Here’s How The U.S. Could Stop A North Korean Missile, If It Comes To That

by John Haltiwanger

Amid all of the noise and discussion surrounding hostilities between the United States and North Korea, you might be wondering if the U.S. could stop a North Korean missile that was directed at a major city. On this subject, it's important to note it's still open to debate whether North Korea actually has the technology to successfully launch an intercontinental ballistic missile (ICBM) armed with a nuclear warhead and have it reach its target without a hitch. But if North Korea could actually launch a nuclear weapon toward the U.S., the U.S. military has developed technology that could potentially stop it.

Meet THAAD. No, it's not a person.

On Sunday, July 30, the U.S. conducted a successful test of its Terminal High Altitude Area Defense (THAAD) system in Alaska, according to what military officials told NBC News. THAAD is designed to intercept short, medium, and intermediate-range ballistic missiles, not ICBMs. During the test, a U.S. Air Force plane launched a ballistic missile over the Pacific Ocean and the system intercepted it. This test occurred shortly after North Korea tested an ICBM theoretically capable of reaching targets in the mainland U.S.

On Tuesday, Aug. 8, it was reporteded North Korea had made great strides toward producing missile-ready nuclear weapons, including ICBM-class missiles. This suggests North Korea isn't that far away from producing a nuclear weapon that could reach the continental U.S.

In response to these developments, President Donald Trump said North Korea would be met with "fire and fury" if it continued to threaten the U.S. Subsequently, North Korea announced it was considering a strike against the U.S. territory of Guam. According to NBC, the U.S. has THAAD interceptors in Guam (as well as South Korea) that are meant to stop a missile attack from a country like North Korea.

The U.S. could potentially stop an ICBM as well.

The U.S. has developed the Ground-based Midcourse Defense (GMD) system to defend against ICBMs.

In May, the GMD system successfully intercepted an ICBM. According to ABC News, the ground-based interceptor launched from Vandenberg Air Force Base in California and intercepted an ICBM-target launched from the Ronald Reagan Ballistic Missile Defense Test Site on Kwajalein Atoll in the Marshall Islands, 4,200 miles away. This was impressive, but, according to The Atlantic, the GMD system has only achieved 55 percent success rate so it's not entirely reliable.

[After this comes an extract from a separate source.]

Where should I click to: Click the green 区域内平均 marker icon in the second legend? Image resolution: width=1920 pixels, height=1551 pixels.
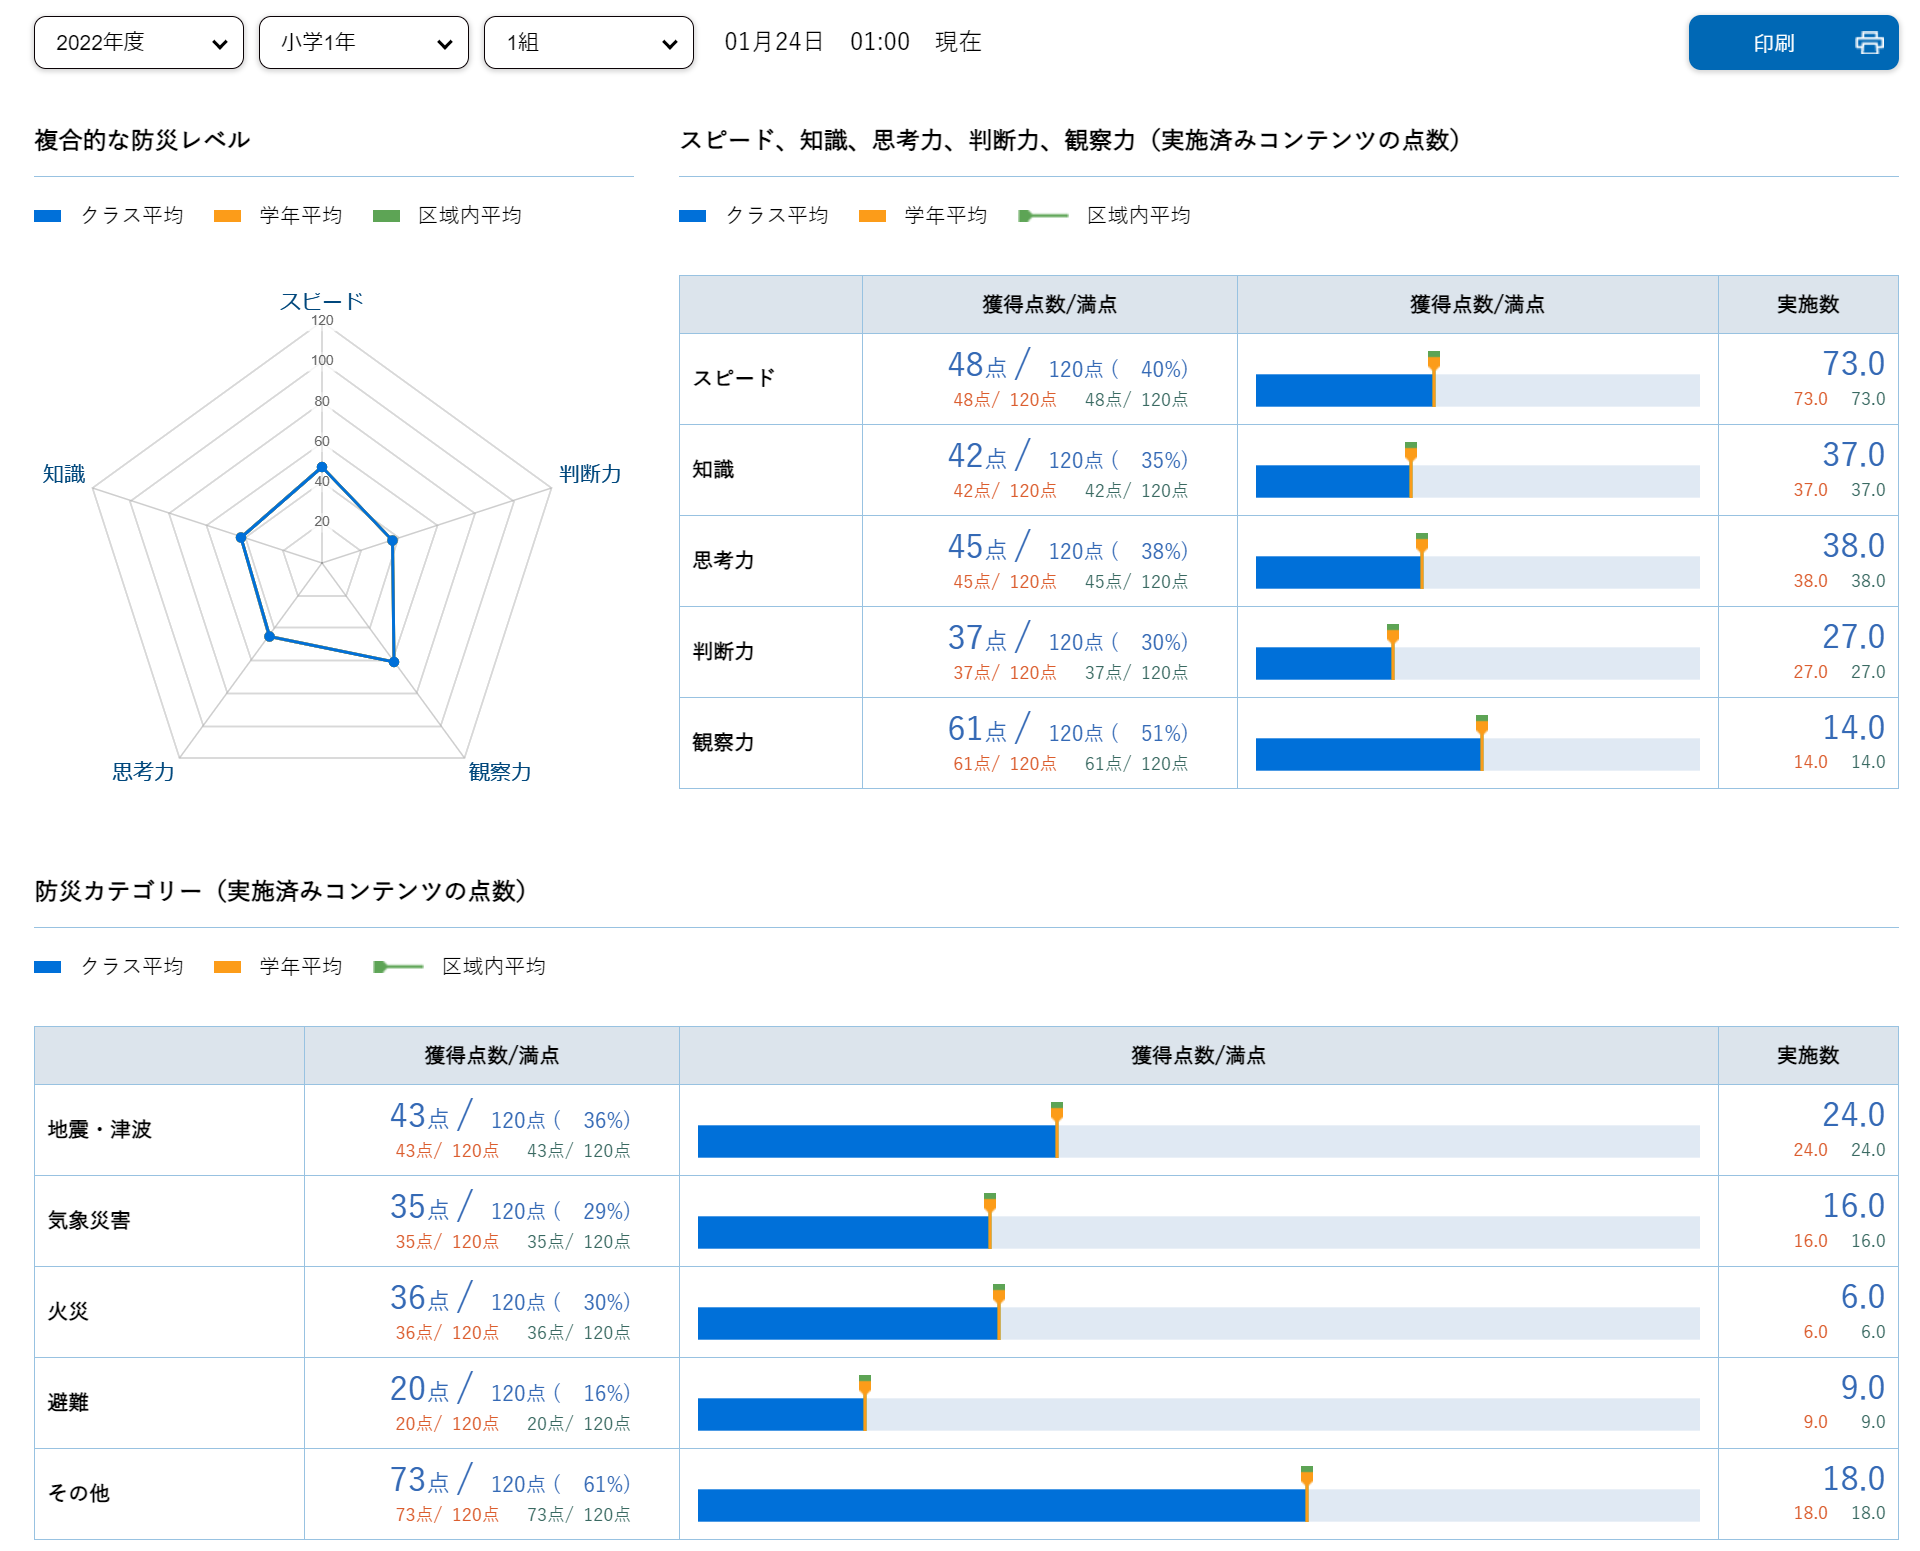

Beyond the GMD system, the U.S. is also reportedly developing laser technology that could stop an ICBM, The National Interest reports. The hope is to arm drones with these lasers and stop ICBMs before they're even in the air, but the military is still working on a laser that's powerful enough to take out an ICBM but also small enough to fit on a drone.

To summarize: The U.S. can feel safe in defending itself and its allies from missiles launched across a short distance, but it's yet to develop a completely dependable technology to defend against ICBMs. The comforting news here is that North Korea has also yet to develop the technology that could see an ICBM armed with a nuclear warhead successfully strike the U.S. Let's just hope the U.S. comes up with something more consistent by the time it does.